Esta posição foi transmitida pelo vice-presidente da bancada do PS Pedro Marques, esta terça-feira, no final de uma reunião da comissão eventual de acompanhamento do programa de assistência financeira com os representantes da troika (Banco Central Europeu, Fundo Monetário Internacional e Comissão Europeia).

No final de cerca de hora e meia de reunião, no âmbito da 12.ª avaliação do Programa de Assistência Económica e Financeira (PAEF), Pedro Marques defendeu que «ficou claro que haverá mais cortes de salários e de pensões, pelo menos aqueles que transformam aquilo que deveria ser extraordinário em permanente».

«Apesar de questionados pelo PS, os membros da troika não quiseram responder diretamente sobre a natureza das propostas do Governo para 2015 - medidas de caráter geral para empurrar para depois das eleições as más notícias. Mas, pelo menos, cortes permanentes de salários e pensões, isso fica claro que vai acontecer», acentuou o deputado socialista.

De acordo com Pedro Marques, ao longo da reunião, registou-se também uma divergência de fundo entre a perspetiva do PS e a dos membros da troika sobre o caminho da economia portuguesa nos próximos anos.

«O que afasta muito o PS da avaliação deste Governo e da troika é que os cortes afinal não levaram a uma transformação estrutural da economia portuguesa. O Banco de Portugal, por exemplo, diz claramente que o crescimento económico até 2016, a existir, será todo com base na procura interna», apontou o vice-presidente do Grupo Parlamentar socialista.
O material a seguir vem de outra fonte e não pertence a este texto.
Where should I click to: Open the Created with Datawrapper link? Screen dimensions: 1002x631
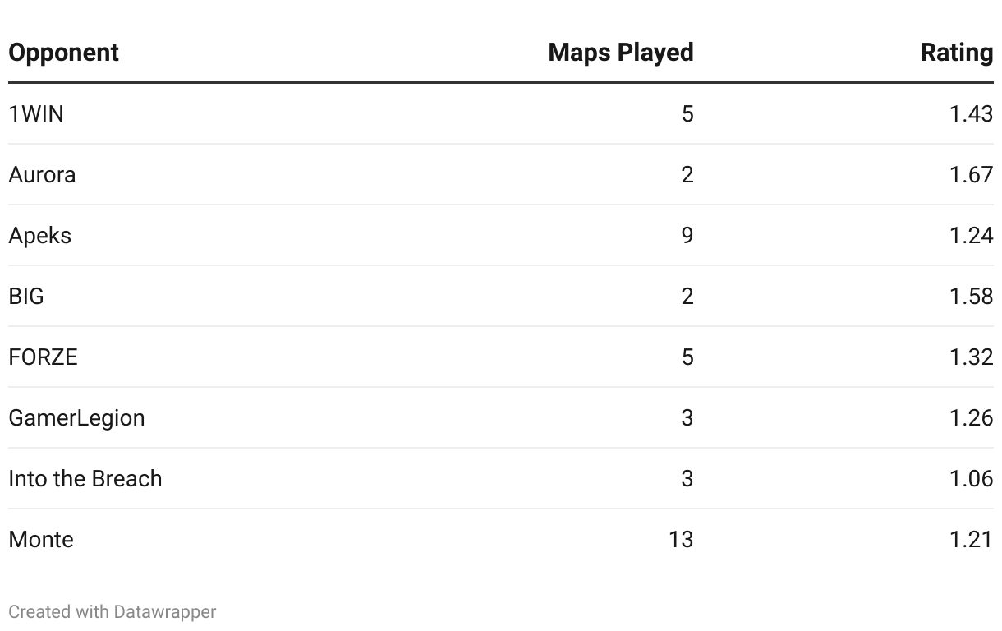click(x=113, y=611)
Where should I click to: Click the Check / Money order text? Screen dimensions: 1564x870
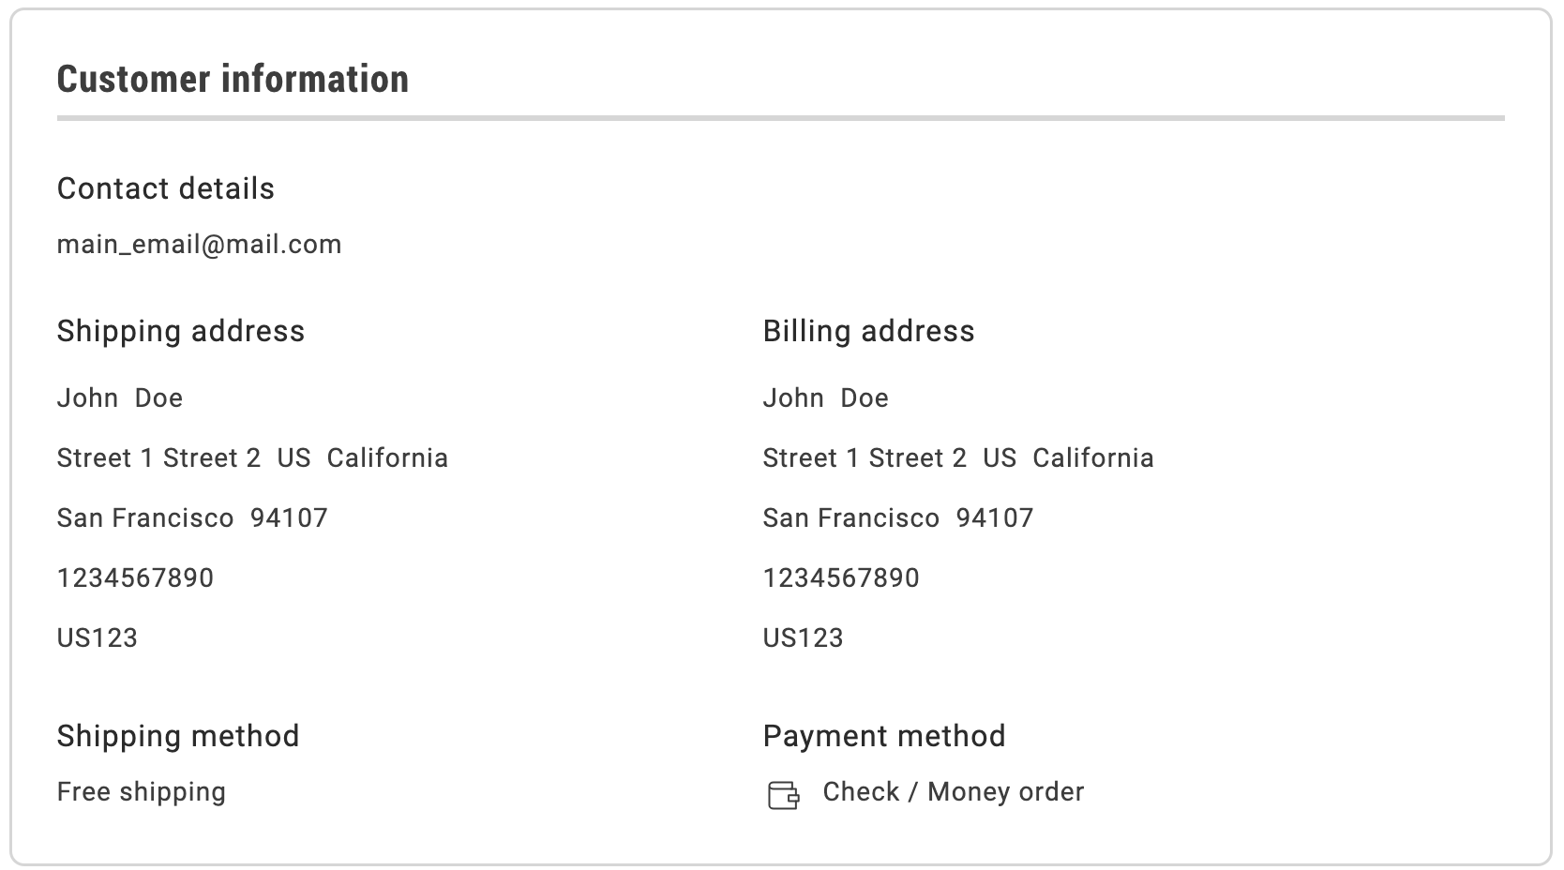click(953, 792)
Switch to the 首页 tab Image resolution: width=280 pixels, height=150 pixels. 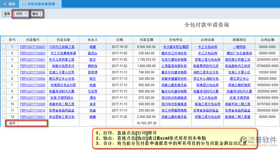coord(12,4)
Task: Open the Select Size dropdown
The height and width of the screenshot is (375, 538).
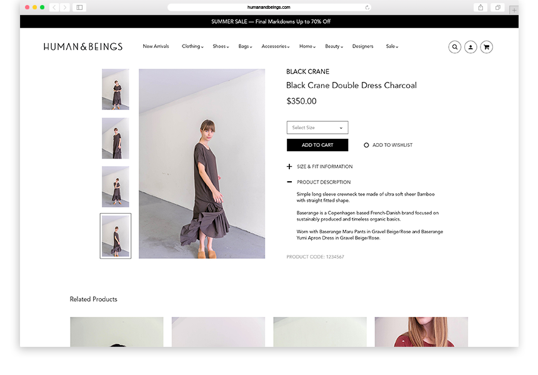Action: coord(317,128)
Para o dirigente socialista, «perspetiva-se a ideia de continuar com mais doses de austeridade, não se percebendo que isso vai outra vez levar outra vez a piores resultados económicos».

«O que se perspetiva é um período de estagnação económica se este tipo de política fosse seguida, mas o PS quer acreditar que as escolhas dos portugueses são para mudar de política e, em particular, para não continuar com esta estratégia de cortes de salários e de pensões que faz o consenso entre o Governo e a troika», acrescentou.